DATA ROWS
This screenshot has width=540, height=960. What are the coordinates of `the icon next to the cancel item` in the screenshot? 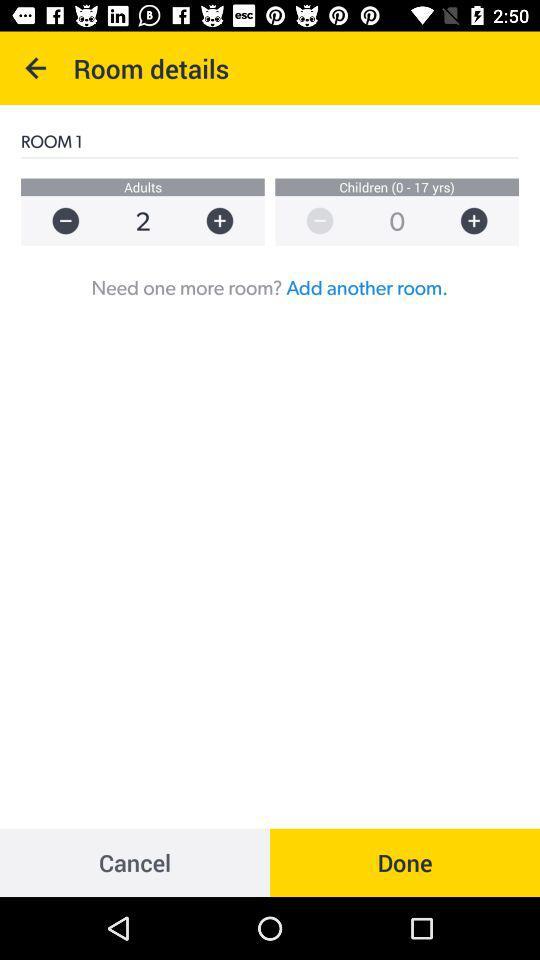 It's located at (405, 861).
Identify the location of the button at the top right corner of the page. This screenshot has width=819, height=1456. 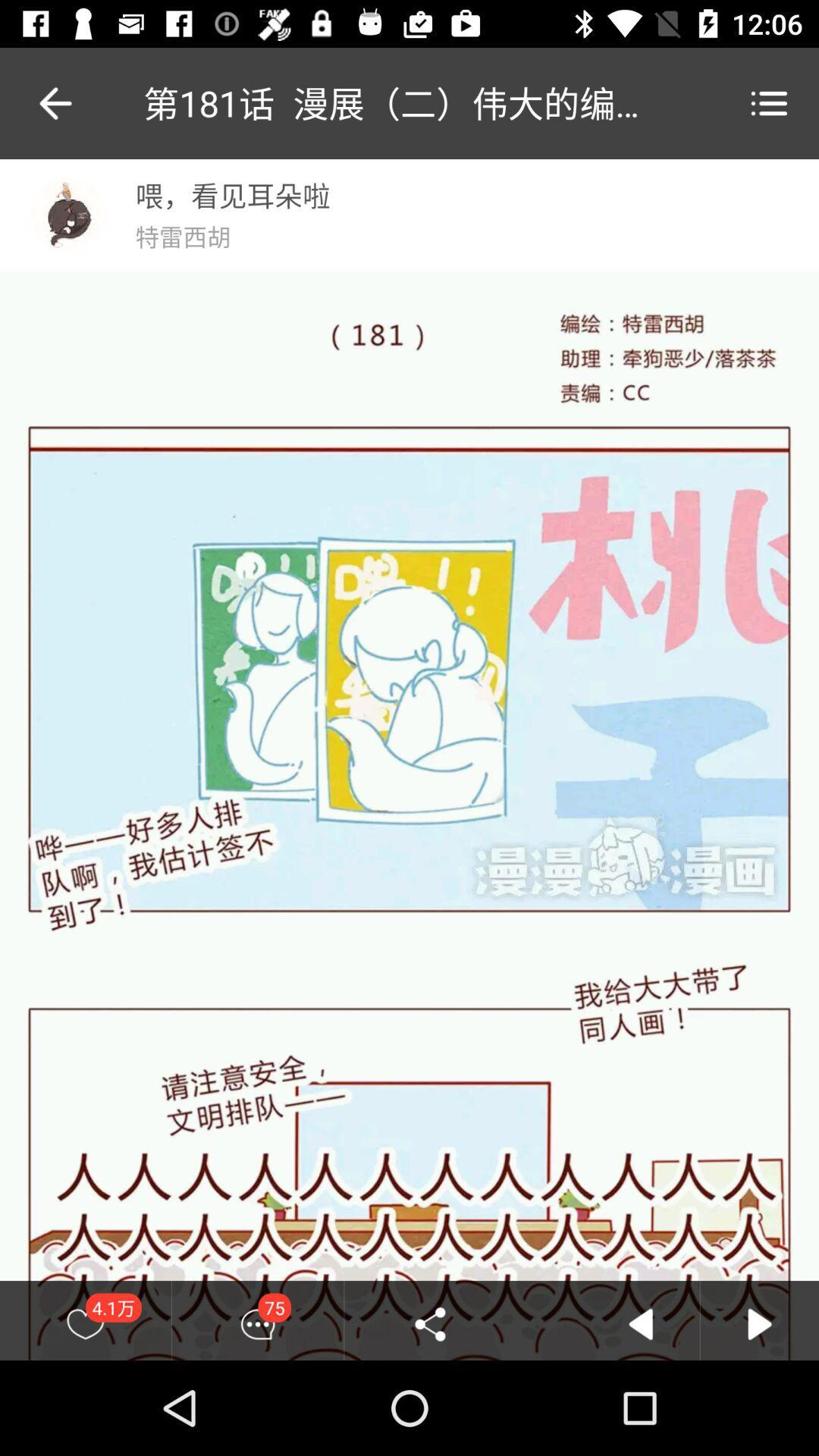
(769, 102).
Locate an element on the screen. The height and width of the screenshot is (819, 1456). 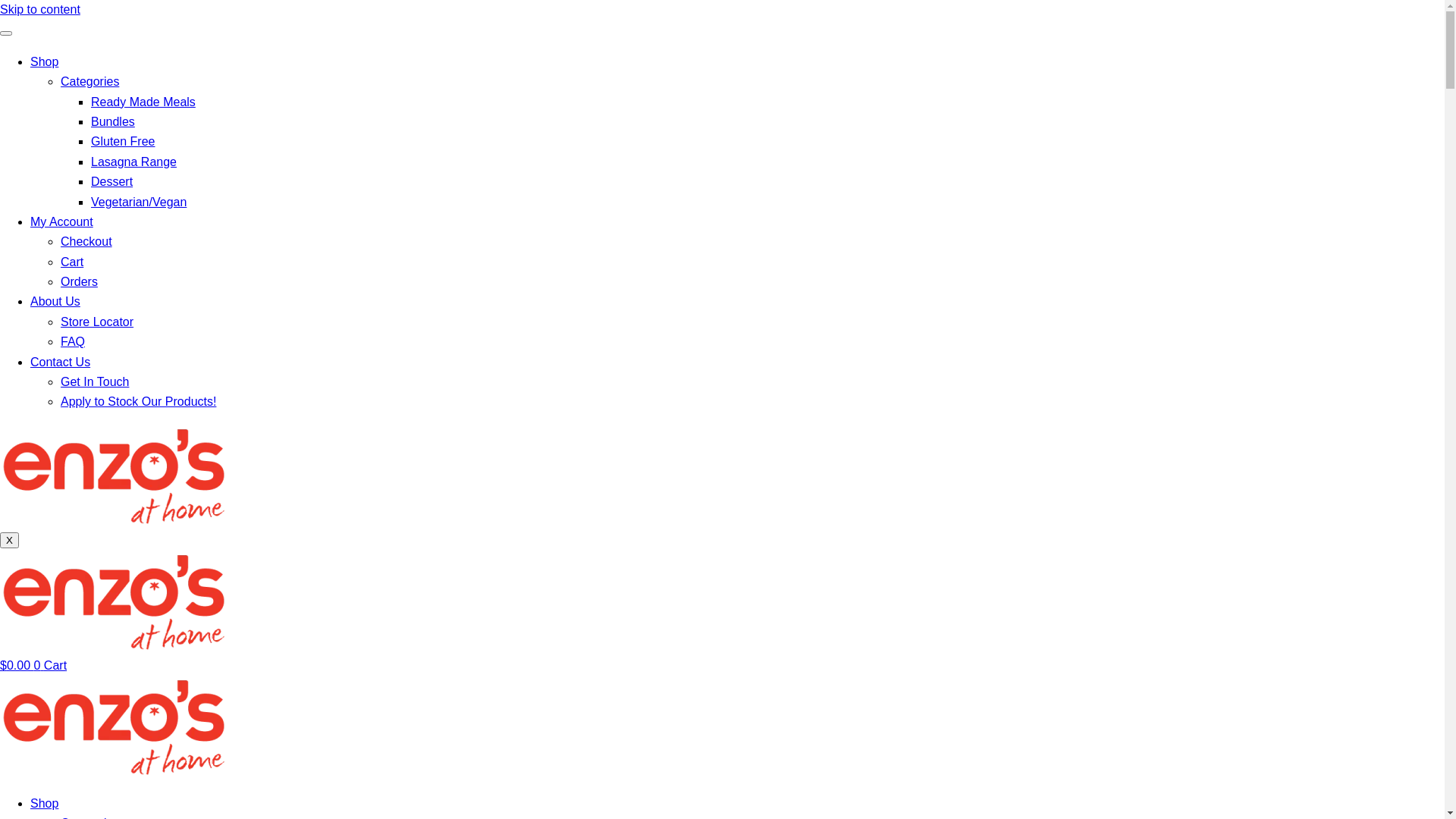
'Store Locator' is located at coordinates (96, 321).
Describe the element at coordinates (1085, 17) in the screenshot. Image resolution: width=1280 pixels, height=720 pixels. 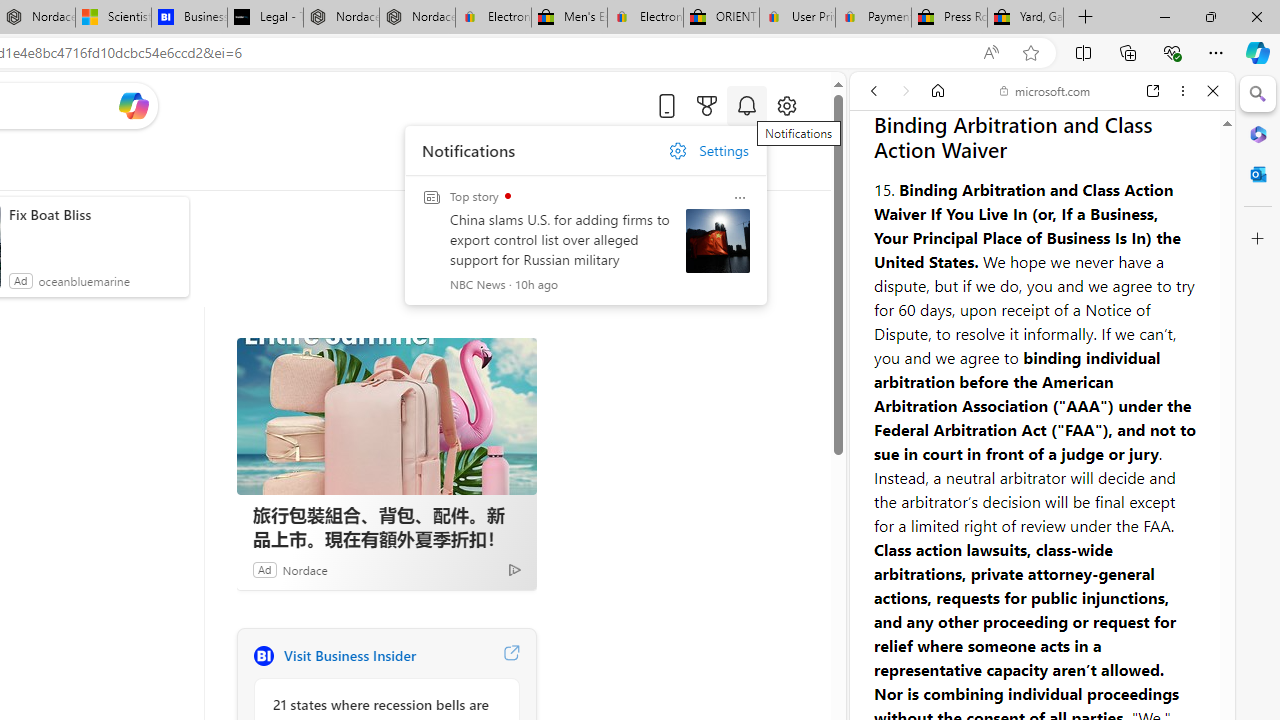
I see `'New Tab'` at that location.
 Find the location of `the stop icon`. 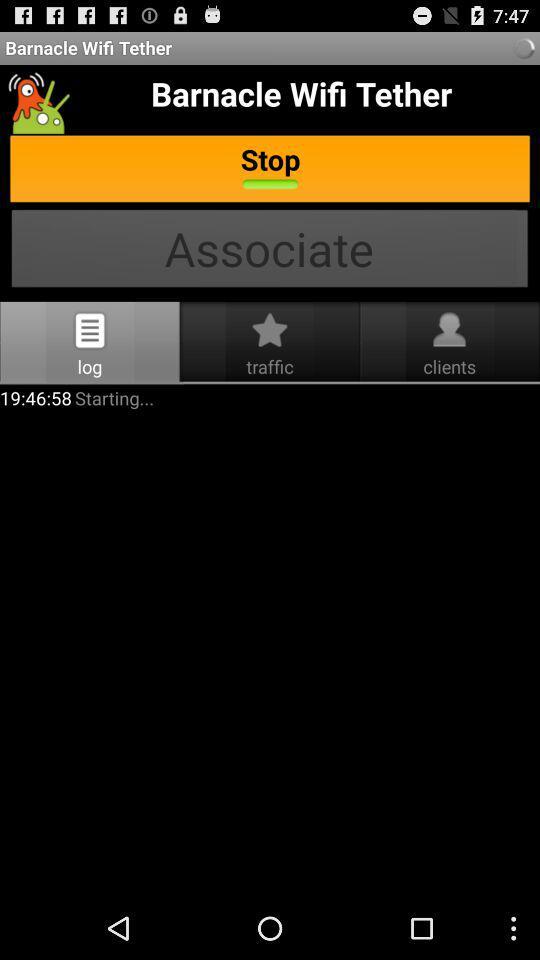

the stop icon is located at coordinates (270, 169).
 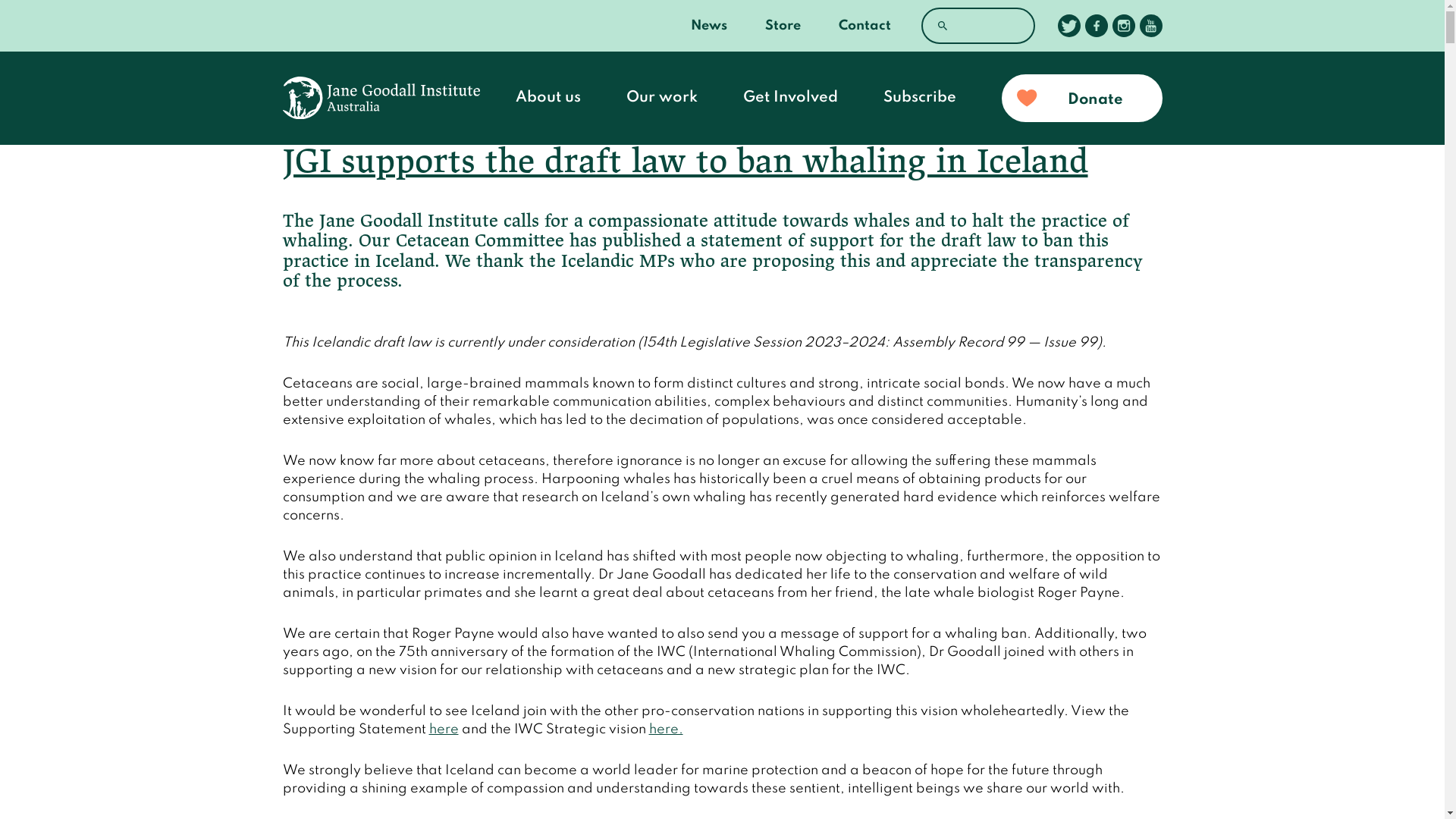 What do you see at coordinates (1123, 26) in the screenshot?
I see `'Follow us on Instagram'` at bounding box center [1123, 26].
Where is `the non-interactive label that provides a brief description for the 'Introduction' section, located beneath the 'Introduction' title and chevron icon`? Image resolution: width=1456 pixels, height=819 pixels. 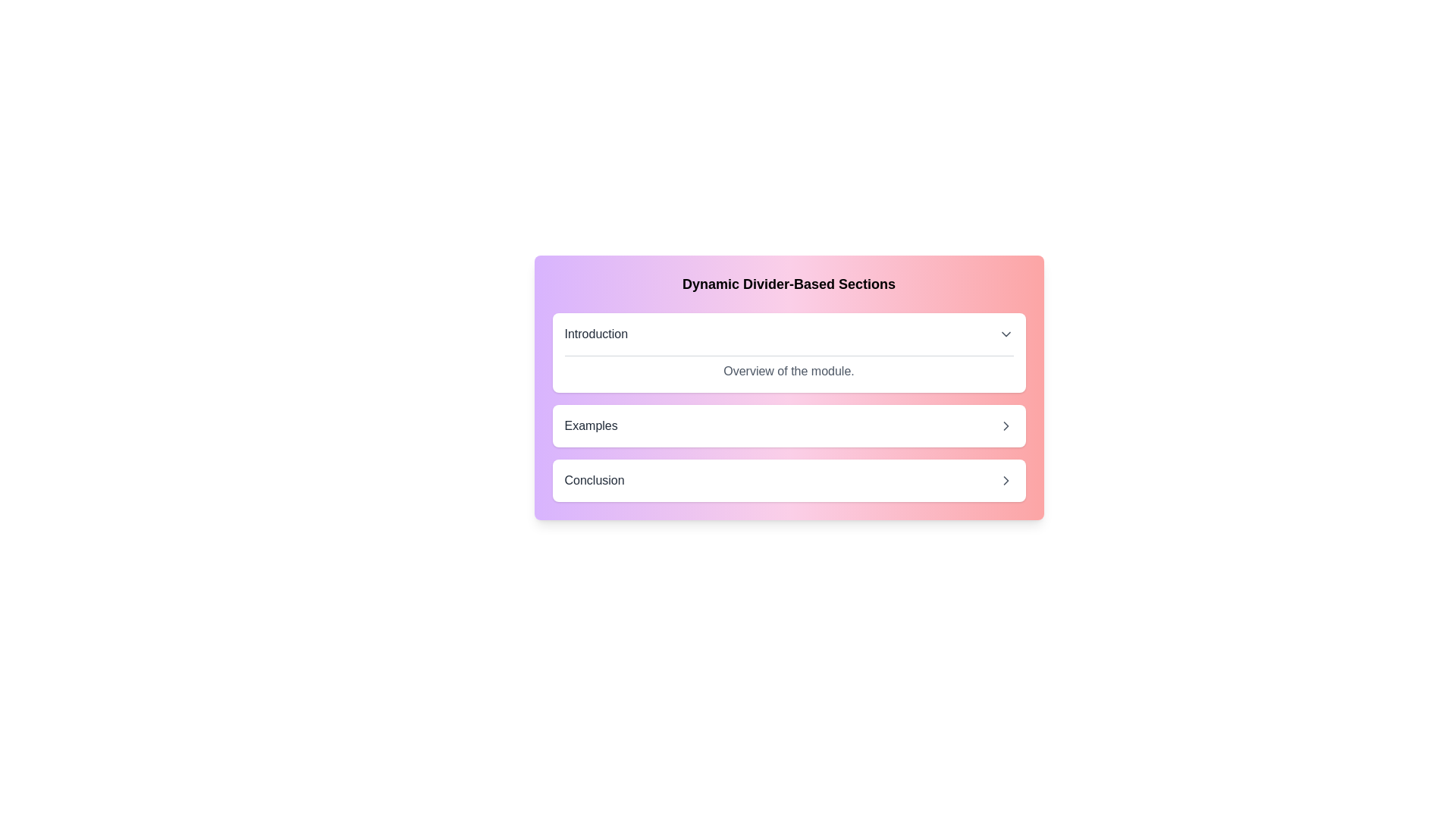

TO BE DONE
Can you reproduce the rows word for word, starting with the row that contains "Describe the element" and continuing through the final row, with the pictures left out?

EXERCISE RESPONSE
Describe the element at coordinates (1085, 17) in the screenshot. Image resolution: width=1280 pixels, height=720 pixels. 
I see `'New Tab'` at that location.
 Find the location of `the stop icon`. 

the stop icon is located at coordinates (270, 169).
  What do you see at coordinates (1123, 26) in the screenshot?
I see `'Follow us on Instagram'` at bounding box center [1123, 26].
Where is `the non-interactive label that provides a brief description for the 'Introduction' section, located beneath the 'Introduction' title and chevron icon`? Image resolution: width=1456 pixels, height=819 pixels. 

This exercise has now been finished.